Czego nie należ robić – pies a upał
Przede wszystkim zapomnijmy o kagańcach weterynaryjnych i metalowych obrożach. Ten pierwszy sprzęt, czyli kaganiec z nylonu ciasno opinający pysk psa, jak sama nazwa wskazuje, sprawdza się podczas zabiegów w gabinecie lekarskim. Jednak podczas upału uniemożliwia psu swobodne dyszenie, przez co nie jest on w stanie schładzać się w naturalny dla siebie sposób. Metalowe obroże z kolei mają tę wadę, że potrafią się bardzo szybko nagrzewać. Do rzeczy absolutnie zakazanych, naszym zdaniem o każdej porze roku, ale latem w szczególności, należy również pozostawianie psa w zamkniętym samochodzie, który podczas postoju w upalny dzień szybko staje się piekarnikiem. Oczywiście trzeba koniecznie reagować, jeśli jesteśmy świadkiem takiej sytuacji. Pierwszy krok to telefon na policję lub straż miejską, ale jeśli z psem jest bardzo źle, możemy wybić okno i uratować zwierzaka sami.
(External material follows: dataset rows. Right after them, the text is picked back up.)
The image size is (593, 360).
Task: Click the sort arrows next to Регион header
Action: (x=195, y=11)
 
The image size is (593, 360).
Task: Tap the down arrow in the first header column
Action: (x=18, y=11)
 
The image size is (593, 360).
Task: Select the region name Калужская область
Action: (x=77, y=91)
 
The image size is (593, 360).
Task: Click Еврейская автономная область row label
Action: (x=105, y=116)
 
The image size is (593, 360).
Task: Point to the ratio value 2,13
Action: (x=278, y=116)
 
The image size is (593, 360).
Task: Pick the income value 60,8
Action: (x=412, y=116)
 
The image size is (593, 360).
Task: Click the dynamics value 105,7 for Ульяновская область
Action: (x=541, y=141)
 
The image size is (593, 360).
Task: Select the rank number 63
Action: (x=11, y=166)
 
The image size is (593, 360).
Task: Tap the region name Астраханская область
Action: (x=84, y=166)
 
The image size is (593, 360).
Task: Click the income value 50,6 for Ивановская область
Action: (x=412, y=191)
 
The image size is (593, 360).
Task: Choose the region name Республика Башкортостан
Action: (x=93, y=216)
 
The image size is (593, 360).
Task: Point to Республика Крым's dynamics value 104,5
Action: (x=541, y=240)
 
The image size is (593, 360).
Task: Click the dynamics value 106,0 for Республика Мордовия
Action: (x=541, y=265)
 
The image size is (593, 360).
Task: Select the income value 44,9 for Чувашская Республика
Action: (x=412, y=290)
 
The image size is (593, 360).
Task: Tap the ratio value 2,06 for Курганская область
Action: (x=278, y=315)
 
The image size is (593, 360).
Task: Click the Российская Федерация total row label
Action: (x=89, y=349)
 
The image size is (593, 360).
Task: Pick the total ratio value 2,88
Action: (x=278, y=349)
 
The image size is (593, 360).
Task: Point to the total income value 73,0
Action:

Jak pomóc psu w upał – pielęgnacja
Opiekunowie psów z gęstą i długą sierścią często strzygą je na lato. To błąd! Sierść chroni psa przed przegrzaniem. Wystarczy tylko ją wyczesywać i pozbawiać martwego podszerstka. Psy raz pozbawionych włosów zabezpieczajmy specjalnymi (koniecznie psimi, nie ludzkimi) kremami z filtrem. Można także psa zaopatrzyć w specjalne buty, by nie poparzył łap od gorącego asfaltu czy chodnika, a jeśli jest szczególnie wrażliwy na gorąco kupmy mu także specjalne chłodzące ubranko.
Jak pomóc kotom w upały?
Kot nie jest tak wrażliwy na wysokie temperatury jak pies. Co więcej, może uwielbiać wygrzewanie się w piekącym słońcu i nie należy z tego powodu wpadać w panikę. Oczywiście, tak jak w przypadku psów, należy zadbać o chłód w mieszkaniu i bieżący dostęp do wody. Jeśli w naszym otoczeniu żyją koty wolno bytujące, dajmy im możliwość napicia się świeżej wody, a jeśli dokarmiamy koty, dbajmy o to by jedzenie, które dla nich pozostawiamy było świeże. Niestety, w upały może psuć się szybciej, dlatego usuwajmy resztki jedzenia częściej niż zazwyczaj.